The United States Department of Justice has announced further criminal charges in connection with CPM’s spine surgery qui tam case. Federal prosecutors announced charges against five individuals, including Paul Richard Randall, a key defendant in CPM’s case. Randall has been charged with, and pleaded guilty to, the conduct described in CPM’s whistleblower complaint, filed in May 2012. CPM’s complaint, and the subsequent indictments, allege that Michael Drobot paid millions of dollars in bribes and kickbacks to doctors in order to steer spinal surgeries to his hospital—Pacific Hospital of Long Beach. Randall and several others were on the receiving end of those kickbacks.

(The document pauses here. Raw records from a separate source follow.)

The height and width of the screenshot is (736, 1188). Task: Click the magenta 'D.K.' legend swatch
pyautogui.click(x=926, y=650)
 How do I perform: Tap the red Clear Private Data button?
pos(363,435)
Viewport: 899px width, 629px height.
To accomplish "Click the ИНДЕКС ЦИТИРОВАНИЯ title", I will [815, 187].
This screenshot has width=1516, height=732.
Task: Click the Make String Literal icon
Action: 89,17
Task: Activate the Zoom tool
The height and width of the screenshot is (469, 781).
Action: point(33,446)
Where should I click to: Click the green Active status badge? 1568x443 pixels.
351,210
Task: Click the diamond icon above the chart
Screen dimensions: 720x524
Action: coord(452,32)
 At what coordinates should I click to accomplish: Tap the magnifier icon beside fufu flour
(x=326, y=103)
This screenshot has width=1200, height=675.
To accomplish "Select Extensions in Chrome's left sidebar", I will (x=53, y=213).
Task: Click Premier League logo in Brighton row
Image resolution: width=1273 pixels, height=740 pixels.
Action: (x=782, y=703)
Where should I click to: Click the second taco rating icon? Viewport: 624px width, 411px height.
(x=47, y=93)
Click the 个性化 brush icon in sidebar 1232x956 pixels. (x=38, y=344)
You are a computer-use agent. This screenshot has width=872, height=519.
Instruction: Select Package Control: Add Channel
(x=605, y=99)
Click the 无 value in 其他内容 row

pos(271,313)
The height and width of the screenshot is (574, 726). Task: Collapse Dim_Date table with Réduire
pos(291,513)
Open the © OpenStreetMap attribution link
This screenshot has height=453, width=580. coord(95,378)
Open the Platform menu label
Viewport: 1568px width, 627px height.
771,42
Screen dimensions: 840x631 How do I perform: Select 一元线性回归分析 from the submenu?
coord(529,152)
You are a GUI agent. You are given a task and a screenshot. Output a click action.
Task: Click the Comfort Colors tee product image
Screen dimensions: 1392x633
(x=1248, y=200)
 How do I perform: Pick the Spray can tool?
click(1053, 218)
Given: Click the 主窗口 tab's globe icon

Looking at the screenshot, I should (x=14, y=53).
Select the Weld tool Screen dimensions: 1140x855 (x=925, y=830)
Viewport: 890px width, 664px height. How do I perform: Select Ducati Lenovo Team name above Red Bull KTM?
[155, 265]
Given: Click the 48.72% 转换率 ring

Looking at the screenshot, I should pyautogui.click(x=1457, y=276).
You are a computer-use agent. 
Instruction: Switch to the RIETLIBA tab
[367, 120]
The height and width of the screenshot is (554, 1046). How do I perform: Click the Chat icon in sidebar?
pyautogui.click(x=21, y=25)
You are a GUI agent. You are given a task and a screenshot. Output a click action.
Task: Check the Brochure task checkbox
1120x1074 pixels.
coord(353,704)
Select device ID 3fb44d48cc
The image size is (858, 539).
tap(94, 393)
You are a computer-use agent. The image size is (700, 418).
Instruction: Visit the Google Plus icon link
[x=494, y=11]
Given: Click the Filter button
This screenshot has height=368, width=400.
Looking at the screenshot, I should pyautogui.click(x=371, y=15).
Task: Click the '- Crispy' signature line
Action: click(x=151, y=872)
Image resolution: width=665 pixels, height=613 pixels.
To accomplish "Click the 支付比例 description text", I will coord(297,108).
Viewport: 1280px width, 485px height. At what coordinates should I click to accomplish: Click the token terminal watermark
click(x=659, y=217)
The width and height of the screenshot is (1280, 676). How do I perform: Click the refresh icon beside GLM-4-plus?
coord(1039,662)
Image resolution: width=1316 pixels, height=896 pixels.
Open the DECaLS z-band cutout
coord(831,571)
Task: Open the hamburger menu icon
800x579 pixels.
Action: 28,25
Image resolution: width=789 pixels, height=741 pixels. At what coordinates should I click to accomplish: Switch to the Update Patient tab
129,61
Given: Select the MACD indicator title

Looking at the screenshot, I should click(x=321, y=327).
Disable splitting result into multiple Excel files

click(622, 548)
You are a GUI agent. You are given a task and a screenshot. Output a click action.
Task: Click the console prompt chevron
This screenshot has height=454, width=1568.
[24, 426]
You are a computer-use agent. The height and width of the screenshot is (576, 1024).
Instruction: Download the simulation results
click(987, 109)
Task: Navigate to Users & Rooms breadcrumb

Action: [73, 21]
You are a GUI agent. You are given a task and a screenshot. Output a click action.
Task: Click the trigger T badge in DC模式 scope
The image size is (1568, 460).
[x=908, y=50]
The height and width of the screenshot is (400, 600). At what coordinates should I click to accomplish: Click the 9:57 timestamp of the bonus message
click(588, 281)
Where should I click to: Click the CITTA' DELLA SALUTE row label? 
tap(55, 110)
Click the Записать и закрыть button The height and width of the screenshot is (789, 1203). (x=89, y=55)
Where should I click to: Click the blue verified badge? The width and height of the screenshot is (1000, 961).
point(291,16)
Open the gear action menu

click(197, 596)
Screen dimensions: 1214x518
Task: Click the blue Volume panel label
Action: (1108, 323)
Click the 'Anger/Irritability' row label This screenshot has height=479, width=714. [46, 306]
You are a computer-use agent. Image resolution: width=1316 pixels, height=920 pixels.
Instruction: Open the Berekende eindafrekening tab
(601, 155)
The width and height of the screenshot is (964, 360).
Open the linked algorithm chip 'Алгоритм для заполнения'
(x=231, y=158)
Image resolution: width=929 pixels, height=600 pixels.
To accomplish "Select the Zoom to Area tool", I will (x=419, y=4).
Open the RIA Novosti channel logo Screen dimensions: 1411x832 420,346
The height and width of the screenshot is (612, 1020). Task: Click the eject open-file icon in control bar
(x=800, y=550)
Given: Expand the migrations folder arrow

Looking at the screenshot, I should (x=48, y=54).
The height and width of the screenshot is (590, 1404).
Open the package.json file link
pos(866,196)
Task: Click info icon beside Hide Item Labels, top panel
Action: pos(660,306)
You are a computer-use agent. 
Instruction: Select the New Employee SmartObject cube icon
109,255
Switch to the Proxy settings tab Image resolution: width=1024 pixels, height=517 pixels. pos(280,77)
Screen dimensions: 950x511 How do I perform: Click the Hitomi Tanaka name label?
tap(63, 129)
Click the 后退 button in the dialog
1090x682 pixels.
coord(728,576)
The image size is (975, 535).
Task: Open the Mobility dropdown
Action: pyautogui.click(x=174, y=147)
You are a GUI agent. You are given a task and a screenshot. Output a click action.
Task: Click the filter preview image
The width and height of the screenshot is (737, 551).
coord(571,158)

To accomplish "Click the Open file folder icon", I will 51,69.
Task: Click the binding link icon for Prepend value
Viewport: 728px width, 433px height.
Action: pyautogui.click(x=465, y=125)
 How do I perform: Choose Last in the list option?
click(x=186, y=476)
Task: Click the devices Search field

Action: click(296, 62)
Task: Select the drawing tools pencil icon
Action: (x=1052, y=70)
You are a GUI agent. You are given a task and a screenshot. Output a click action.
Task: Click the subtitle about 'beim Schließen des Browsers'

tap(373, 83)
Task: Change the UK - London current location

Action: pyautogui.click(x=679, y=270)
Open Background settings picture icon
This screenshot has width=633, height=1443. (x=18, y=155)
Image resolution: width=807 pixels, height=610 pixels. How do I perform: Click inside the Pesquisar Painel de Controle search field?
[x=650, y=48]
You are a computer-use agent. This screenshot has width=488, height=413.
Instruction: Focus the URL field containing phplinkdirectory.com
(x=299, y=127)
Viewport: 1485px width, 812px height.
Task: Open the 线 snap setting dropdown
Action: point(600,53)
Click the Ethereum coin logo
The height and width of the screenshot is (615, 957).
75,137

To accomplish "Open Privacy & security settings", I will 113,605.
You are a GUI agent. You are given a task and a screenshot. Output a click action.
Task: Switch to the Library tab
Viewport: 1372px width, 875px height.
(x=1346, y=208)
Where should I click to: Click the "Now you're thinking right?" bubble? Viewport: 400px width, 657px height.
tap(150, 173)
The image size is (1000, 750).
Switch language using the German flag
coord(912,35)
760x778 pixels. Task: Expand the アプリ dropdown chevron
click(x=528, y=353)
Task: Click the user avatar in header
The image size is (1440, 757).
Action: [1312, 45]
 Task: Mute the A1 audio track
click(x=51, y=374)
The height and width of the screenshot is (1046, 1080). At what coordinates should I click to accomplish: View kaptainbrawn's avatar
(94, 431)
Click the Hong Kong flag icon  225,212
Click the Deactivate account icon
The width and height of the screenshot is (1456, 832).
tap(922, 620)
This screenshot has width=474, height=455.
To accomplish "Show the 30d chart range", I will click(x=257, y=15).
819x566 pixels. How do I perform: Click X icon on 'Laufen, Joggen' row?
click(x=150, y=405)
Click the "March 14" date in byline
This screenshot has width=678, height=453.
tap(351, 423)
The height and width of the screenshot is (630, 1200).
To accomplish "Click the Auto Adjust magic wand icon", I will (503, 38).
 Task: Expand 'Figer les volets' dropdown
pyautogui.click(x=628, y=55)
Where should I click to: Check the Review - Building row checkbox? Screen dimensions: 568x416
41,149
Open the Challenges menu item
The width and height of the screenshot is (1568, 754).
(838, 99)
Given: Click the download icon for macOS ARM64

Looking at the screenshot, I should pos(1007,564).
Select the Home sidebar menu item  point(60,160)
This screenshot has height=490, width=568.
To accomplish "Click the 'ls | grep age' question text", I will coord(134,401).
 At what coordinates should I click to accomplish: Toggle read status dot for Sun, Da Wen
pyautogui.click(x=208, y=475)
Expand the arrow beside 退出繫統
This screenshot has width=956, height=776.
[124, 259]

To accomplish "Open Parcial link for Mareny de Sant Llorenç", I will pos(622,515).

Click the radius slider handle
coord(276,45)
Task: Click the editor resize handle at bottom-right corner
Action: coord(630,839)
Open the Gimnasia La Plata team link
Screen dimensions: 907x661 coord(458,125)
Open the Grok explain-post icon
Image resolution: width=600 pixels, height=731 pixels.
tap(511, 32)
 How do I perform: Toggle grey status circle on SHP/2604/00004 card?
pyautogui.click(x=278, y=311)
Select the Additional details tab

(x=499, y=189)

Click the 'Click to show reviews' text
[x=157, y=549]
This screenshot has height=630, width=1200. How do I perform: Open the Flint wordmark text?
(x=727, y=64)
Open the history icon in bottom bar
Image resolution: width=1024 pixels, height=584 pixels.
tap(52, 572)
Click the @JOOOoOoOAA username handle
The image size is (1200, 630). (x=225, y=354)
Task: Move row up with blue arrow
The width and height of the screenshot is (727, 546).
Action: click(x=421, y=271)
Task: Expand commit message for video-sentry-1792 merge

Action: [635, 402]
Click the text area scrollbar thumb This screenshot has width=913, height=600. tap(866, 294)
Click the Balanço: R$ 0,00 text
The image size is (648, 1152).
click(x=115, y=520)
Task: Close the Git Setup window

As described in CPM’s complaint, a copy of which can be found here, Randall was part of a vast web of hospital operators, marketers, surgeons, chiropractors, and middlemen who systematically paid and received kickbacks to facilitate often unnecessary spine surgeries on workers comp patients. The defendants then overbilled insurance companies for the surgeries, making hundreds of millions in profits. 

Although not discussed in the federal charges, the CPM complaint vividly describes a scheme in which the hospitals and surgeons also used counterfeit spinal hardware in surgeries, endangering patient health and allowing them to make even more money.   

The case is being handled by CPM attorney Justin T. Berger.